[PAGE EXTRACT — start]

Not That Kind of Girl: A Young Woman Tells You What She's "Learned"

 

After reading an early version of this essay, my friend Matt asked me: “Why are you in such a rush to die?” I was shocked by the question, even a little pissed. This wasn’t about me! This was about the universal plight, which I happen to have an exceptionally clear perspective on because of my inability to ignore it like some other nincompoops!

 

I had never thought of it that way, but Matt was right. The hypochondria. The intensity of my reactions to death, and my inability to disengage with the topic once it is raised in a group. My need to make it clear to everyone that it’s coming for them, too. My need to meditate on it. Is what’s manifesting as a fear actually some instinct to resist being young? Youth, with all its accompanying risks, humiliations, and uncertainties, the pressure to do it all before it’s too late. Is the sense of imminent death bound up in the desire to leave some kind of a legacy? I did once write, though never shot, a short film in which I held a massive funeral, heard everyone I love speak on the topic of me, then jumped out of my casket at the end and yelled, “Surprise!”

 

 

 

I am still in my twenties so a fear of death is, while reasonable in a macro way, also fairly irrational. Most people live through their twenties. And their thirties. And their forties. Many people live longer than is amusing, even to them. So every time I think about death, when I lie in bed and imagine disintegrating, my skin going leathery and my hair petrifying and a tree growing out of my stomach, it’s a way to avoid what’s right in front of me. It’s a way to not be here, in the uncertainty of right now.

[PAGE EXTRACT — finish]
[DATA SEGMENT — start]

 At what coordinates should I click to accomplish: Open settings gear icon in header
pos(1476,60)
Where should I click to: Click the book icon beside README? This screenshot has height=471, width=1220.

[DATA SEGMENT — finish]

:: ACTIVITIES ::
1. Summarize the essay excerpt in two sentences.
2. Reproduce word for word the part of the essay excerpt starting with "I am still in" and going on through "of right now.".

:: RESULTS OF THE EXERCISE ::
1. When her friend Matt asked why she was in such a rush to die, the writer was at first shocked and annoyed, but she came to see that he was right about her hypochondria, her intense reactions to death and her need to meditate on it. She wonders whether the fear is really an instinct to resist being young or a wish to leave a legacy, and she concludes that, since most people live through their twenties and beyond, thinking about death is a way to avoid the uncertainty of right now.

2.
I am still in my twenties so a fear of death is, while reasonable in a macro way, also fairly irrational. Most people live through their twenties. And their thirties. And their forties. Many people live longer than is amusing, even to them. So every time I think about death, when I lie in bed and imagine disintegrating, my skin going leathery and my hair petrifying and a tree growing out of my stomach, it’s a way to avoid what’s right in front of me. It’s a way to not be here, in the uncertainty of right now.